Tuesday, July 19, 2011

Happy 1st birthday, kid.

My baby turned one on Saturday, which means a year ago today I was still in the hospital. I had mybaby at Northwestern, it was awesome there and I never wanted to leave so I stayed for like five days. You could call for whatever kind of food you wanted whenever you wanted it and they had wifi and lakefront views, plus nurses will come take the baby away from you so you can chill out and watch mad men in peace and they'll bring her back later when she's all clean and happy. I always wondered why celebrities had so many nannies and now I know; it's awesome.
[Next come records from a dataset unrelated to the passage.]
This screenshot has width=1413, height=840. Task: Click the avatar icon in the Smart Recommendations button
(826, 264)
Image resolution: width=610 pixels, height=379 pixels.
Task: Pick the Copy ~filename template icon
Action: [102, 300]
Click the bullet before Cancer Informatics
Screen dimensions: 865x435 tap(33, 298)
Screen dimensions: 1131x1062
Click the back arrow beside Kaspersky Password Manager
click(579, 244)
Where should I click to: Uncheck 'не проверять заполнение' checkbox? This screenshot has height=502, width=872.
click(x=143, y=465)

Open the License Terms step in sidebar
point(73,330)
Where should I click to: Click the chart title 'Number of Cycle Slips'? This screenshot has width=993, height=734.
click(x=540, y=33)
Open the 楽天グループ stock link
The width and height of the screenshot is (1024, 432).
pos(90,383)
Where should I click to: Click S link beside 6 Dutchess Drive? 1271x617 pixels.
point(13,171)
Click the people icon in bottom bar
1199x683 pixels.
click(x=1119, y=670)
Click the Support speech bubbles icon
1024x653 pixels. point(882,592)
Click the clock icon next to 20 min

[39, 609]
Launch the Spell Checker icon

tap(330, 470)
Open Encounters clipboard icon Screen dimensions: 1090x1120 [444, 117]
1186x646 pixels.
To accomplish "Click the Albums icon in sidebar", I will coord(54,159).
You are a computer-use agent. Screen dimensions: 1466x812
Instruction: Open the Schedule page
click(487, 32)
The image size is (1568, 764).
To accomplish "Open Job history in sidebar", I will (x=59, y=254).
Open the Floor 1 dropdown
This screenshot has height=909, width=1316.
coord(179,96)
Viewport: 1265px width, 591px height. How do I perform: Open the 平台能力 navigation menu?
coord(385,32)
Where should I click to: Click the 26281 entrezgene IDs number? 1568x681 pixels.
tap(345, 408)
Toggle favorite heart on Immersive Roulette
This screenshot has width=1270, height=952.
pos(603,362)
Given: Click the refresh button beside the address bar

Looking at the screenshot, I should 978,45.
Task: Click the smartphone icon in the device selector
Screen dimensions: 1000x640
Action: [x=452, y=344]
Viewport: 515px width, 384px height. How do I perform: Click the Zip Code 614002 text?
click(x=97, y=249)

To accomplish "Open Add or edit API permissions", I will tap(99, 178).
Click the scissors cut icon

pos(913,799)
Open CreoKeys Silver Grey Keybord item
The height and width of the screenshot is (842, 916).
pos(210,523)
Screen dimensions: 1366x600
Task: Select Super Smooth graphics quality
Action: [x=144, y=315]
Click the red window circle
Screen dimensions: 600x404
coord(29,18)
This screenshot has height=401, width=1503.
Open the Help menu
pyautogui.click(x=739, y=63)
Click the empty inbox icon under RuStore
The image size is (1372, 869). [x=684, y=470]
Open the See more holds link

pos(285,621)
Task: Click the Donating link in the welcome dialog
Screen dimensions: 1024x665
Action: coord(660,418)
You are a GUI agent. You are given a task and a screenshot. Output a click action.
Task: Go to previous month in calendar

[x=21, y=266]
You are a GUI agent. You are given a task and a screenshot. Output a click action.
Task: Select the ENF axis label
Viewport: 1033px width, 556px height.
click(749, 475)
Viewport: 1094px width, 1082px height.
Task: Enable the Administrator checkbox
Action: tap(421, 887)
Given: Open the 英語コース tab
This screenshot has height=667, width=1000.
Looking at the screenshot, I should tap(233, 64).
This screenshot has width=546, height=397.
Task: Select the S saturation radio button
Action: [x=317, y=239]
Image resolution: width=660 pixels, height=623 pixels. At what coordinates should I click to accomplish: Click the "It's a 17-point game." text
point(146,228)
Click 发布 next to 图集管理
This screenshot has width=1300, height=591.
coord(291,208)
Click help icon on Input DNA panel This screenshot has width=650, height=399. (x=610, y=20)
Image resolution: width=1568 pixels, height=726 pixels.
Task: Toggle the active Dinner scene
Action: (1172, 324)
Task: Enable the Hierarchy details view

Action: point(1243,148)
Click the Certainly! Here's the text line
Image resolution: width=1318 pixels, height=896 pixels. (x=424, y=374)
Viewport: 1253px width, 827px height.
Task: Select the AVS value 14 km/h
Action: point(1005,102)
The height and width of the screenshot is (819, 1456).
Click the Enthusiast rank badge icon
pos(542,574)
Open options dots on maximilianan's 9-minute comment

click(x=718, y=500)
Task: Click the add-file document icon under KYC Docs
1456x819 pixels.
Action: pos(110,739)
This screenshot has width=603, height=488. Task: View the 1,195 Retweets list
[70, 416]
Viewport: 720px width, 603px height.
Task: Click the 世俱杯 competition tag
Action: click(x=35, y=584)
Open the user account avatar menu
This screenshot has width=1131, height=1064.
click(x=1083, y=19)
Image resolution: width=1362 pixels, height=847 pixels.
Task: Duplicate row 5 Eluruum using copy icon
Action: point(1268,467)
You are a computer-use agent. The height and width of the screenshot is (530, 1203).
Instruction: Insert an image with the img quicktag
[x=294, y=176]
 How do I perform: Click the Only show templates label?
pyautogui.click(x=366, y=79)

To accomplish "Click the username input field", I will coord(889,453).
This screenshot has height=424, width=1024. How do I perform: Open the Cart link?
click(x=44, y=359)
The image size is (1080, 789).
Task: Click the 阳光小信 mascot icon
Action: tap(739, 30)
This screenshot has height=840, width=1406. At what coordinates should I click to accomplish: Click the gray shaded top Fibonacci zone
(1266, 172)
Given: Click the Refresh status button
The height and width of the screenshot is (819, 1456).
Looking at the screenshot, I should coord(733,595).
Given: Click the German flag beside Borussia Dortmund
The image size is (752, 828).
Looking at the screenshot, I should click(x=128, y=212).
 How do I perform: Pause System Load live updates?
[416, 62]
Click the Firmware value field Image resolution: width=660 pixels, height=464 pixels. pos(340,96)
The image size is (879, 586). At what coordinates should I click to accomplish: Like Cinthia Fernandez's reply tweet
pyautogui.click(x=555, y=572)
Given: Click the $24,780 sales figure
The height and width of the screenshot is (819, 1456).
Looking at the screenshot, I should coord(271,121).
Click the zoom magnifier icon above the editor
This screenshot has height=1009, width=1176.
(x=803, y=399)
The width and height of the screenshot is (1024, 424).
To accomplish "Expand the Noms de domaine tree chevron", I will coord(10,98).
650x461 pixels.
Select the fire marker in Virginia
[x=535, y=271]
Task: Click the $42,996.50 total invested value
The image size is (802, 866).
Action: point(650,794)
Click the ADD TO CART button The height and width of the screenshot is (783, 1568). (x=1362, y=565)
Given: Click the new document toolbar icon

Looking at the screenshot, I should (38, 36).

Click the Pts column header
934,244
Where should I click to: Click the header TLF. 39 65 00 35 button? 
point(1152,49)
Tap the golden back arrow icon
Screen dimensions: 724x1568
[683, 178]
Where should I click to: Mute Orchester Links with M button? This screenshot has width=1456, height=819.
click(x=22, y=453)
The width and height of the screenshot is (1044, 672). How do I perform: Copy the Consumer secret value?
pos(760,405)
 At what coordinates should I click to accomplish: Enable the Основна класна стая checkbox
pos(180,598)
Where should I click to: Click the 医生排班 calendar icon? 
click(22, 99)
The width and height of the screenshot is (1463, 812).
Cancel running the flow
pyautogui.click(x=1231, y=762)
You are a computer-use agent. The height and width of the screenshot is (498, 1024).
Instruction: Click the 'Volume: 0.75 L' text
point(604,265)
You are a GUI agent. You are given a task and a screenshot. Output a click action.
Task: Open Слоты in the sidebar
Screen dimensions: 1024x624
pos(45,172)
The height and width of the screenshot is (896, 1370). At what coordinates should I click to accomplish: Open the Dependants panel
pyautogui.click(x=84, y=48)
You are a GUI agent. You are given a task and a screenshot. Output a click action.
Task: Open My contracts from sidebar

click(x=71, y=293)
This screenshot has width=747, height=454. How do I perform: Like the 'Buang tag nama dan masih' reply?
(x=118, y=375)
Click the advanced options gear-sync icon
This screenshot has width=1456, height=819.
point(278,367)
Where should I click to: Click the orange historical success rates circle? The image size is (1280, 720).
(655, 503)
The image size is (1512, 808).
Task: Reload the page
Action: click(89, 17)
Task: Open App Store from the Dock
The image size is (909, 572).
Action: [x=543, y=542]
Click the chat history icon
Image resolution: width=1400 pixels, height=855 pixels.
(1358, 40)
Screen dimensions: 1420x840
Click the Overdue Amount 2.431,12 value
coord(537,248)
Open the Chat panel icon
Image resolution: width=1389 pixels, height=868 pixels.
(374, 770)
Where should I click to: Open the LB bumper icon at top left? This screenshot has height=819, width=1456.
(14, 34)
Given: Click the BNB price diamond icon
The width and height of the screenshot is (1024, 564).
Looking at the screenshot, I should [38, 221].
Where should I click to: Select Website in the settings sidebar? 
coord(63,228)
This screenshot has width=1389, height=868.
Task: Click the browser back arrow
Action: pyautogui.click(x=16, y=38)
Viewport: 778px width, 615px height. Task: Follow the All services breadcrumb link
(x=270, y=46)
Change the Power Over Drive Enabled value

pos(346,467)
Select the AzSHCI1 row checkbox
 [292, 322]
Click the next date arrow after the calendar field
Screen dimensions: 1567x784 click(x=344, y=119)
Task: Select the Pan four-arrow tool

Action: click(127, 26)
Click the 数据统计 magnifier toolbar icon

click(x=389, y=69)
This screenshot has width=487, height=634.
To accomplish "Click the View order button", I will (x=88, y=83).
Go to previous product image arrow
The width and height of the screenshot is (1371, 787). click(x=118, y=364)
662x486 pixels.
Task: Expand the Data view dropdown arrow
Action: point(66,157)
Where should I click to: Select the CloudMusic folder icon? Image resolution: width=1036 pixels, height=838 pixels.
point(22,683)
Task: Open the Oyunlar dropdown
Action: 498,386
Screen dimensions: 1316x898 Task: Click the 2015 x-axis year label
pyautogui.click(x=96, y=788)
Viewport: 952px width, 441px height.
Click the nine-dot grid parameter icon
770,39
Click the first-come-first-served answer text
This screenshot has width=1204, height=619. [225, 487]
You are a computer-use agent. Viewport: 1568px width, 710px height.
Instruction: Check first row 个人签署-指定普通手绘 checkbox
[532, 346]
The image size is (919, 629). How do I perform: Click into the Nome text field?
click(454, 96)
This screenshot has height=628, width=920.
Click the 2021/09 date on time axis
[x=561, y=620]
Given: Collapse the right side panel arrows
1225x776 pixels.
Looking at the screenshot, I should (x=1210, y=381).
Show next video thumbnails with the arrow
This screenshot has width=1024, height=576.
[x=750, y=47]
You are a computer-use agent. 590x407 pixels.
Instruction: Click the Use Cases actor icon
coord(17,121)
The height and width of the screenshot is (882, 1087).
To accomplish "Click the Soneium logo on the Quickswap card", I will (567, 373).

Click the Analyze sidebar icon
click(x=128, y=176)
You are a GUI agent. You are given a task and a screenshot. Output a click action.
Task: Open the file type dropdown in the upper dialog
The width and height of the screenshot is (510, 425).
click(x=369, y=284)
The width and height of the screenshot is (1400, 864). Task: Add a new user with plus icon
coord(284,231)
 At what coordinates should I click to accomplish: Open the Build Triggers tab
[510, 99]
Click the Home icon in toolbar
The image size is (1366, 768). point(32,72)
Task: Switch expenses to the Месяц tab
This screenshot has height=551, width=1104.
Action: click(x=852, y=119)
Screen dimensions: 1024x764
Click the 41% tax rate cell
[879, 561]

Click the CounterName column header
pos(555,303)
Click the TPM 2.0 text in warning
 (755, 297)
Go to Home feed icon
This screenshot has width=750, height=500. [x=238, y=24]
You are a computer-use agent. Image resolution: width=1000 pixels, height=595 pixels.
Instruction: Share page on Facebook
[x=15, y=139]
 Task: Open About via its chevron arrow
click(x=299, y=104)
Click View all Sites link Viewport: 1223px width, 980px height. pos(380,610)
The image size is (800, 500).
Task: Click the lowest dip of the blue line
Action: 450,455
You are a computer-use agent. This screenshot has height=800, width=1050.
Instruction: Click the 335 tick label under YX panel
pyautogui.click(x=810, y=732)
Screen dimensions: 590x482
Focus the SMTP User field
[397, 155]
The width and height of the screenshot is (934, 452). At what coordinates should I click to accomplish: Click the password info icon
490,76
Then I had to leave the hospital and I had postpartum depression and cried all the time. Jesus Christ. Did you know that postpartum depression can last for like a year? If I was still depressed like that I'd have killed myself by now, seriously.

Good thing that shit only lasted like six weeks so I still get to be alive. Having a baby, though. Man it's so shitty! Like when you first bring it home and you're not even supposed to lift your on baby because she weighs ten pounds and they had to cut you all the way in half to get her out? And she screams all the time, and when she isn't screaming you're totally bored because you can't go anywhere? This is why I hate feminism. I seriously don't believe a bunch of dumb ass women actually argued for the rights to have a job like men have. Jobs like men have fucking suck. I should know, I've had several. If every chick I know didn't have to have a stupid idiotic job maye one of them could have come over and helped me not cry all day and lose my fucking mind. But no, and also I had to work too because now that women are working they don't need to pay men enough to raise families, so now everyone has to work, THANK YOU FEMINISM. Feminists act like they're all about choosing choices but they totally effed up my chances at not wanting to work like a fucking man.